Hydroxyapatite Particle Density Regulates Osteoblastic Differentiation Through β-Catenin Translocation

Abstract

Substrate surface characteristics such as roughness, wettability and particle density are well-known contributors of a substrate's overall osteogenic potential. These characteristics are known to regulate cell mechanics as well as induce changes in cell stiffness, cell adhesions, and cytoskeletal structure. Pro-osteogenic particles, such as hydroxyapatite, are often incorporated into a substrate to enhance the substrates osteogenic potential. However, it is unknown which substrate characteristic is the key regulator of osteogenesis. This is partly due to the lack of understanding of how these substrate surface characteristics are transduced by cells. In this study substrates composed of polycaprolactone (PCL) and carbonated hydroxyapatite particles (HAp) were synthesized. HAp concentration was varied, and a range of surface characteristics created. The effect of each substrate characteristic on osteoblastic differentiation was then examined. We found that, of the characteristics examined, only HAp density, and indeed a specific density (85 particles/cm²), significantly increased osteoblastic differentiation. Further, an increase in focal adhesion maturation and turnover was observed in cells cultured on this substrate. Moreover, β-catenin translocation from the membrane bound cell fraction to the nucleus was more rapid in cells on the 85 particle/cm² substrate compared to cells on tissue culture polystyrene. Together, these data suggest that particle density is one pivotal factor in determining a substrates overall osteogenic potential. Additionally, the observed increase in osteoblastic differentiation is a at least partly the result of β-catenin translocation and transcriptional activity suggesting a β-catenin mediated mechanism by which substrate surface characteristics are transduced.

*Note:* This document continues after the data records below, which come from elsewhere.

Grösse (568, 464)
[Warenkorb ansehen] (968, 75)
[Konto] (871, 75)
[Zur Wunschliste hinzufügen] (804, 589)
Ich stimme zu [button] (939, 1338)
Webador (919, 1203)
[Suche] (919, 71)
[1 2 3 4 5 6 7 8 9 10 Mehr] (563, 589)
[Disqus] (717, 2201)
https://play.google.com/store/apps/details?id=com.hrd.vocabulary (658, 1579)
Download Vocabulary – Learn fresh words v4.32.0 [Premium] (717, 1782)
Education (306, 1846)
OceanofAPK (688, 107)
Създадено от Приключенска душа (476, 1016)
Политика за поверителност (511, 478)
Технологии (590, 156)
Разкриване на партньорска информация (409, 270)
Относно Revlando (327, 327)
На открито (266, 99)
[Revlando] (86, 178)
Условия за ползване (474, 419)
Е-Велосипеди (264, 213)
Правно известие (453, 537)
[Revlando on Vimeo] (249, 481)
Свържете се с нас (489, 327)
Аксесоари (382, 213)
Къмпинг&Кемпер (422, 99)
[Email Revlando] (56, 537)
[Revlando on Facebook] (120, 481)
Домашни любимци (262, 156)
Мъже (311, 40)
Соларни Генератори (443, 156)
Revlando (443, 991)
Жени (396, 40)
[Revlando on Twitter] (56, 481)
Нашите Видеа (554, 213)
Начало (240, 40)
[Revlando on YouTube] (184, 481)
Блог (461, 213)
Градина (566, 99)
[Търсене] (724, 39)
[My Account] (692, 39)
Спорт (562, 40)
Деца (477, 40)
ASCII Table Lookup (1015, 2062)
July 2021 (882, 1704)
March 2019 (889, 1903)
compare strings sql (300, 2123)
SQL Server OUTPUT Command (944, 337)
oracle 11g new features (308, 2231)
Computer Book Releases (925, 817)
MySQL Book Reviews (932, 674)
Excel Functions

Keywords: beta catenin; focal adhesion; mechanotransduction; surface topography; translocation.

Figure 1

Osteoblastic gene expression on the various PCL/HA substrates. Evaluation of osteoblastic gene expression of (A) alkaline phosphatase (Alpl), (B) osteocalcin (Bglap), (C) collagen1-a1 (Col1-a1), (D) Runx2, and (E) Osterix (Sp7) at 1 and 7 days on the various substrates evaluated in this study. Substrates sharing the same letter denotes a lack of significance at the same time point, *significantly different compared to all other groups at the same time point. n = 3–4 samples with each sample being the average of three replicates.

Figure 2

Focal adhesion number, size, and morphology over time on each of the evaluated substrates. Temporal quantification of focal adhesion (A) number, (B) area, and (C) eccentricity over time on either glass, PCL, 5, 30, or 50% substrates. *p < 0.05 compared to all other groups at the same time point. n = 3 samples with each sample consisting of ~5–75 cells or ~500–5,000 focal adhesions per sample.

Figure 3

β-catenin localization and total β-catenin concentration over 96 h and transcriptional activity at 48 and 72 h in hFOB 1.19 cells cultured on either TCPS or pro-osteogenic substrate. Quantification of normalized β-catenin concentration in either the (A) membrane bound cell fraction, (B) nuclear cell fraction, or (D) total β-catenin concentration. (C) Nuclear β-catenin activity quantified by TOPFLASH activity on either TCPS or pro-osteogenic substrate after 48 h and 72 h. n = 4–6 samples with each sample consisting of two replicates. *p < 0.05.

Figure 4

Inhibition of β-catenin binding to TCF/LEF in hFOB 1.19 cells on TCPS or Pro-Osteogenic Substrates. Evaluation of effect of β-catenin inhibitor, PNU-74564, on (A) Axin2 gene expression and (B) AP Activity in cells cultured in media with inhibitor (+) or without inhibitor (–) on either TCPS or Pro-Osteogenic substrates. *p < 0.05, ^#p < 0.05 compared to all other groups at same time point. n = 5–6 samples with each sample being the average of 3 replicates or 2 replicates for gene expression and AP activity, respectively.